L'année 2012 est exceptionnelle, avec pas moins de 27 productions nationales, dont De jueves a Domingo (Dominga Sotomayor, Tigre du meilleur film de Rotterdam début 2012), Joven y alocada (Marialy Rivas, prix du meilleur scénario au festival de Sundance 2012) ou Violeta se fue a los cielos (Andrés Wood, 2011, sur la vie de la musicienne chilienne Violeta Parra, Grand Prix International au festival Sundance).

En 2013, No, de Pablo Larrain (évoquant le référendum perdu par Pinochet en 1988), est le premier film chilien nommé à l'Oscar du meilleur film étranger, témoignant d'un évident renouveau du cinéma national. Larrain, devenu un cinéaste de premier plan, n'hésite pas à s'attaquer à deux grandes figures du XXe siècle, Pablo Neruda et Jackie Kennedy, pour réaliser des biopics originaux, tous deux sortis en 2016. Il a également coproduit et réalisé le biopic de la princesse Diana nommé Spencer et sorti en 2021. Récipiendaire du prix du scenario a la Mostra de Venise 2023, son film El Conde s'attaque à la figure de Pinochet, mettant le dictateur dans la peau d'un vampire se nourrissant du sang de ses victimes.

En 2019, trois films chiliens étaient présentés en compétition à la 76e Mostra de Venise. Le premier, El Principe, de Sebastián Muñoz Costa del Río, conte les tribulations homosexuelles d'un jeune homme au sein d'un Chili politiquement instable au début des années 1970. Il a pour vedette Alfredo Castro, célèbre acteur chilien et collaborateur de Pablo Larrain. Ce dernier est également représenté en compétition officielle avec son film féministe Ema. C’est la troisième fois que le réalisateur Pablo Larrain présente un film à la Mostra après Post-Mortem (2010) et Jackie (2016). Enfin, le film Blanco en Blanco, de Théo Court, met en scène l’acteur chilien Alfredo Castro dans un décor néo-western du XXe siècle, perdu dans les confins de la Terre de Feu.

Sorti en 2020 lors du festival de Sundance, le docufiction El agente topo (ou The Mole Agent) explore à travers la figure d'un détective privé la solitude des personnes âgées en maison de retraite.
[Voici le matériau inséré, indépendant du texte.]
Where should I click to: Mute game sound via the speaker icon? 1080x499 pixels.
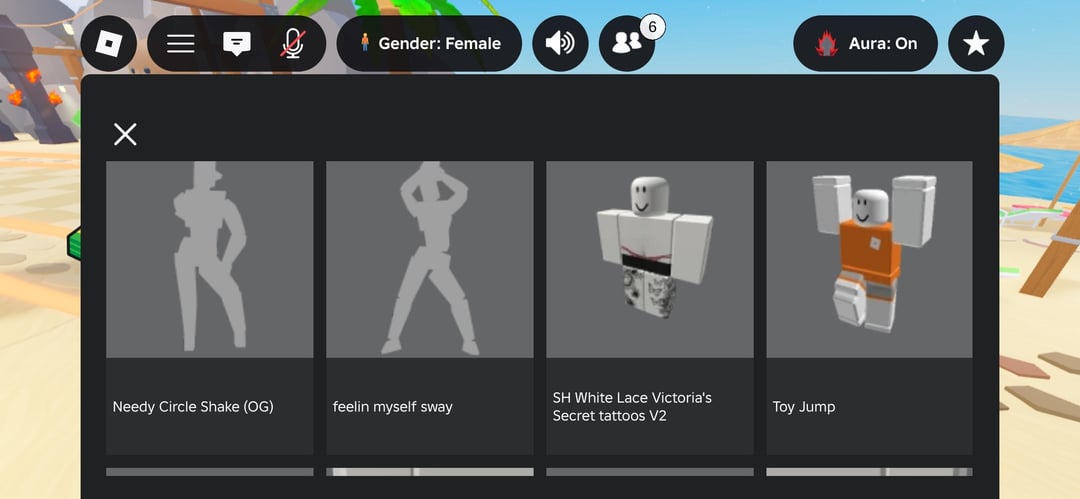(x=560, y=44)
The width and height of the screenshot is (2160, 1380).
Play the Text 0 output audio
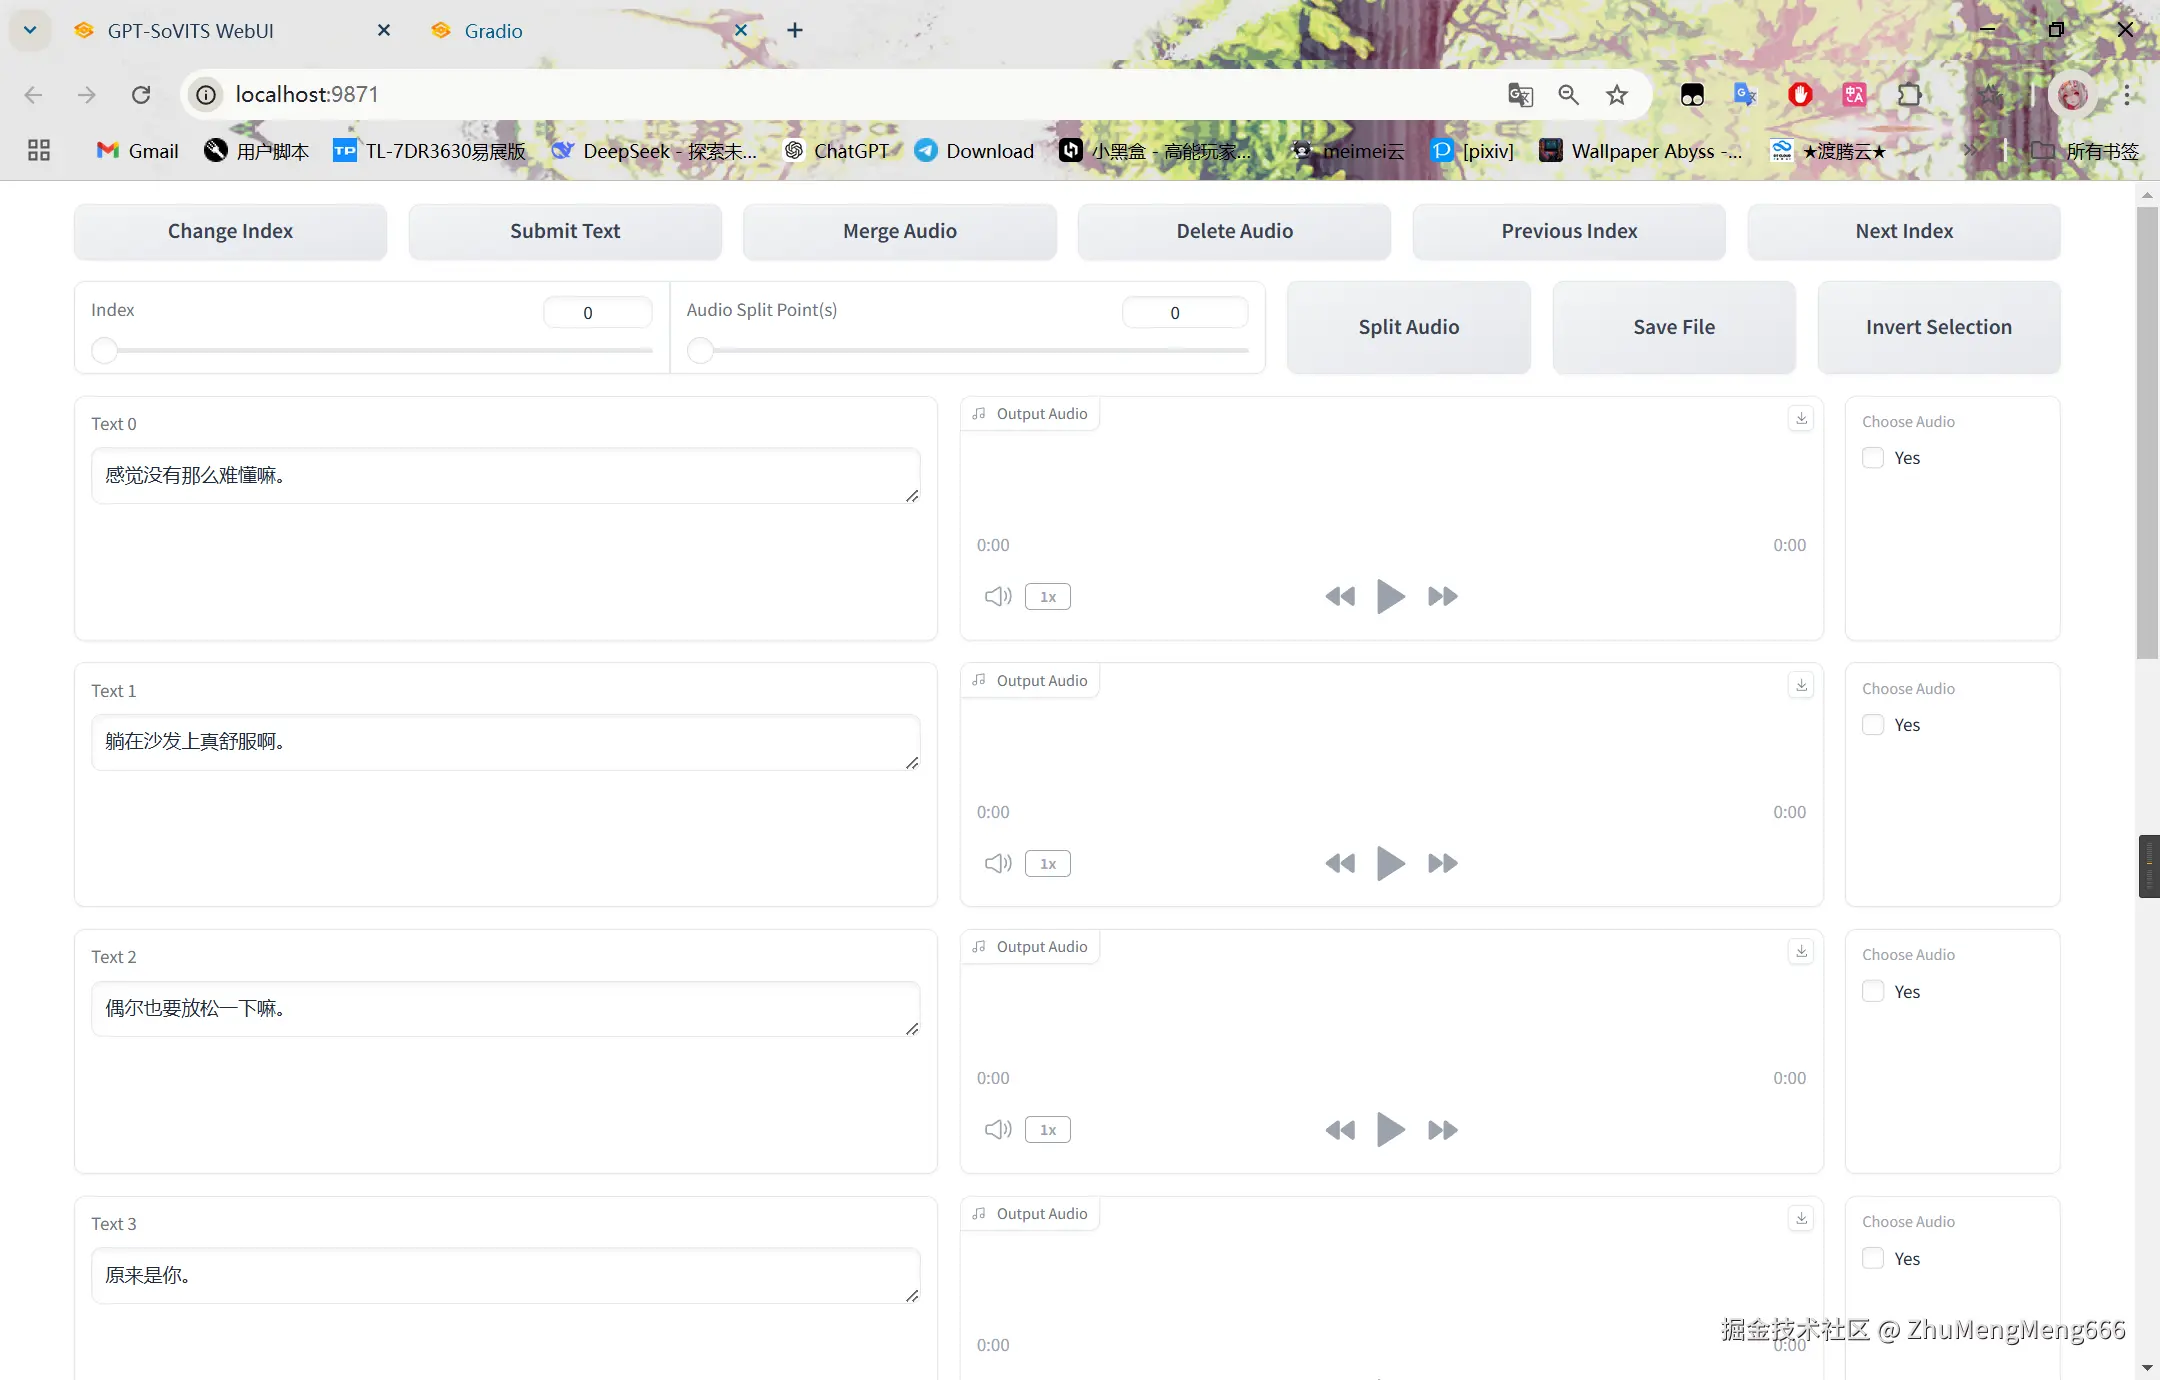[x=1390, y=596]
Un film nommé au prix Goya du meilleur film ibéro-américain et pour l'Oscar du meilleur film international du meilleur documentaire en 2021.

1976, Chili, drame en compétition pour le prix de la caméra d'or dans la cadre du festival la Quinzaine de cinéastes à Cannes en 2022 raconte une poignante histoire de famille en vacances, trois ans après le coup d'Etat de Pinochet.
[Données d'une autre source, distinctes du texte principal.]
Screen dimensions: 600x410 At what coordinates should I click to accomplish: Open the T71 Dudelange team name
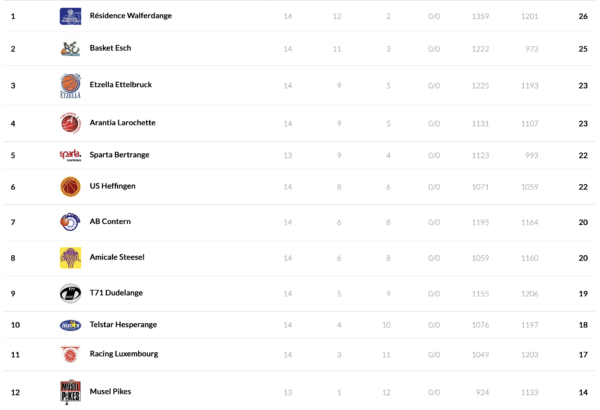click(x=114, y=293)
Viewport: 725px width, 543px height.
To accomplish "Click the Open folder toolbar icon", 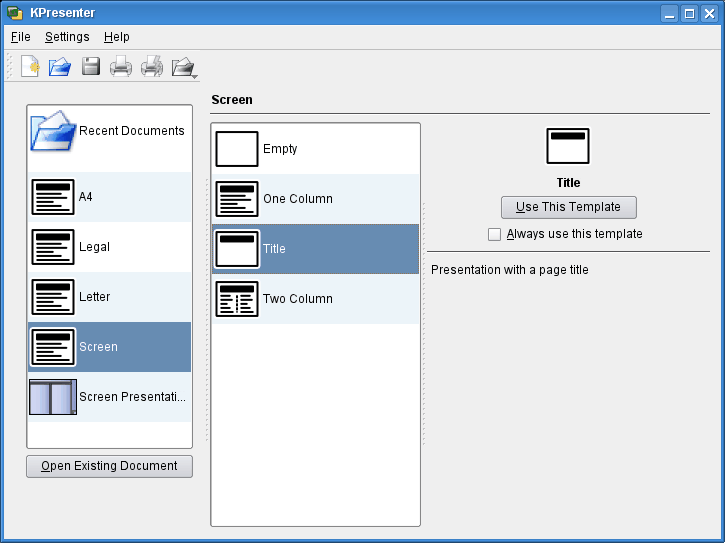I will [60, 67].
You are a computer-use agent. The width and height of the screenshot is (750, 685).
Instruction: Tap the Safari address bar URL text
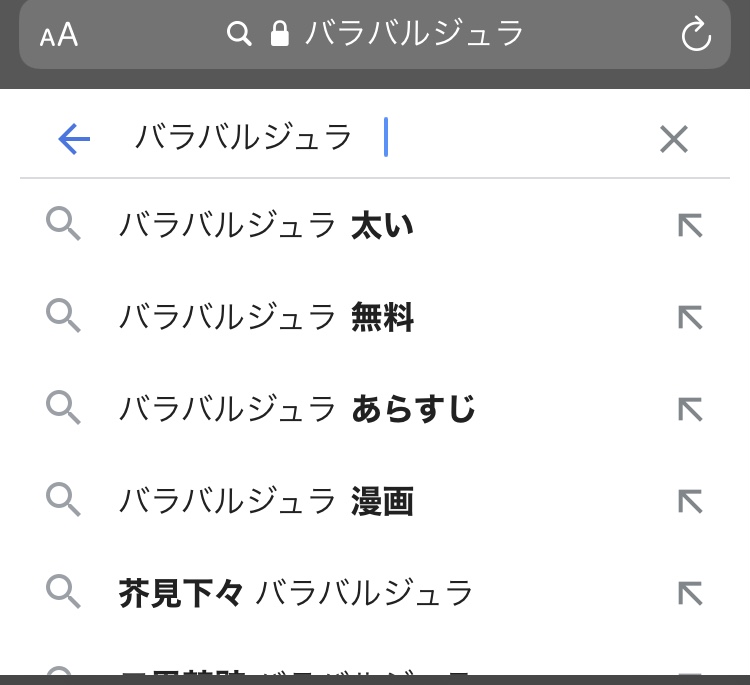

Citons également le drame historique de Rodrigo Sepúlveda Tengo Miedo Torero (Je tremble ô Matador), sorti en 2022, ou le thriller très contemporain Sayen de Alexander Witt, sorti en 2023. Dans ce film, on suit une jeune Mapuche décidée à traquer les mercenaires qui ont tué sa grand-mère.

Une terre de diffusion

Aujourd’hui, de nombreuses villes chiliennes, comme Valdivia, Valparaíso ou Viña del Mar se targuent de festivals cinématographiques intéressants. Plusieurs excellents metteurs en scène (Pablo Larrain, Sebastián Lelio, Carolina Adriazola, Fernando Lavanderos, Dominga Sotomayor...) permettent d’espérer de nouvelles réalisations de grande qualité. Cependant, malgré la frénésie de production actuelle et la qualité artistique de nombreuses œuvres, les salles chiliennes restent submergées par les blockbusters américains, laissant de côté les productions nationales.